Rosie is one of fewer than 3,000 Shire mares in the world. The draft horse boasts a reddish roan coat seen in only about 1 percent of the breed.

“Rosie is our gentle giant,” said Cynthia. “If she feels like the vaulter is going fall off, she’ll stop and want to make sure the rider is OK.”

At Starlight Farm, Rosie is led by the lunger in a circle. At the beginner level, riders first practice their mounts and other compulsory movements on a barrel with handlebars that mimics the horse. Then, they practice them on Rosie — the horse moving at a walking or trotting pace.

Advanced vaulters run through their moves while Rosie is cantering. They also perform freestyle routines set to music.

“In the freestyle, there are a number of things that are scored,” Deb explained. “How well the moves are executed, harmony of motion with the horse. But the kids really like it because they get to chose their own music and be really creative with it.”

Shreya Hosur of Bar Harbor has vaulted for only two months. Seated on Rosie, the 6-year-old first goes from a seated position to her knees. With Cynthia spotting her, she then stands up, arms out to the side, to keep her balance.

“It feels like I’m flying,” Shreya described afterward.

Shreya Hosur of Bar Harbor stands steady atop Rosie. The 6-year-old began learning how to vault on horseback two months ago.  Ellsworth American Photo by Maxwell Hauptman
Shreya Hosur of Bar Harbor stands steady atop Rosie. The 6-year-old began learning how to vault on horseback two months ago. Ellsworth American Photo by Maxwell Hauptman

Toward the end of practice, The Ellsworth American reporter is invited to try vaulting. Standing upright on the moving horse requires a surprising amount of strength. As Rosie trots in a circle, Deb says the best way to stay balanced is to look out above the horse’s head, in between its ears.

“It definitely helps kids who are gymnasts and dancers to come in and develop their core and upper body strength,” said Cynthia. “It also really helps with kids who have disabilities because they can bond with the horse and find that they’re actually stronger on the horse.”

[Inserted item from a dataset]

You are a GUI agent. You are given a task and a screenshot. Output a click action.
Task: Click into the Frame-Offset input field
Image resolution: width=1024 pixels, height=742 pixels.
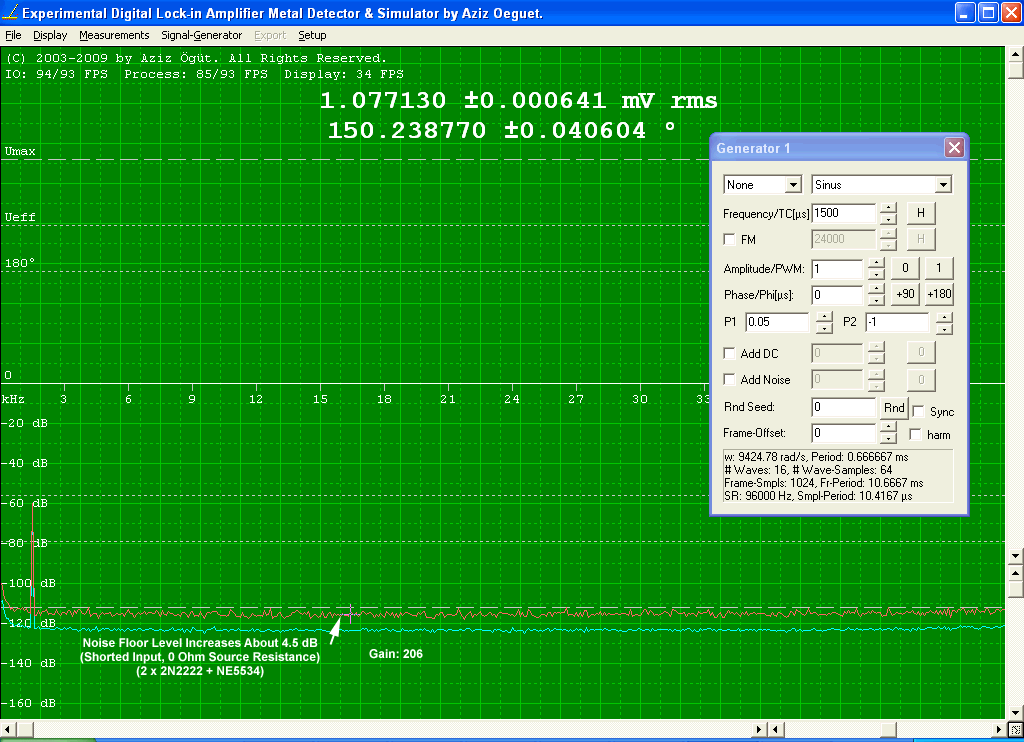[x=843, y=434]

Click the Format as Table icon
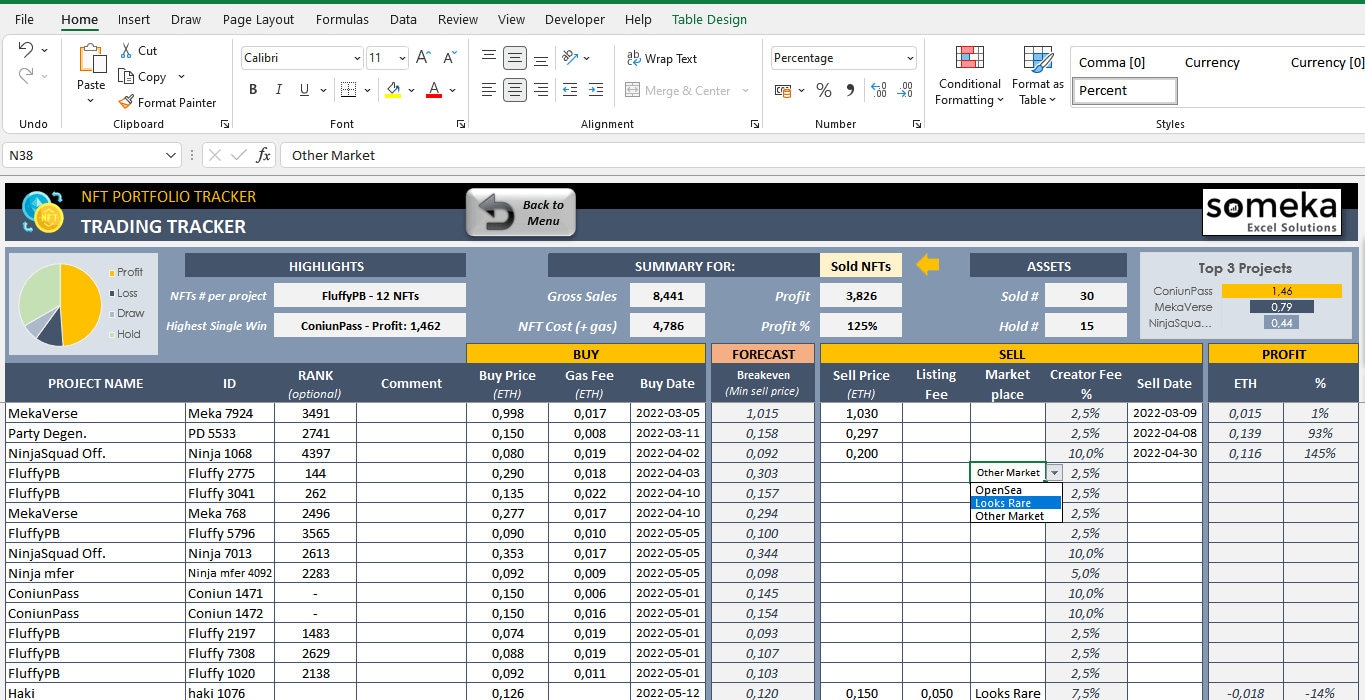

Right now, Aurora Vaulters has four competitive riders, but both Deb and Cynthia hope the sport’s popularity will grow and its therapeutic benefits more widely known.

“In all the years I’ve been involved with this, I’ve seen so many people transform in the process of taking lessons,” Deb said. “They gain confidence, they gain strength, and they get to develop a relationship with the horses and with their teammates.”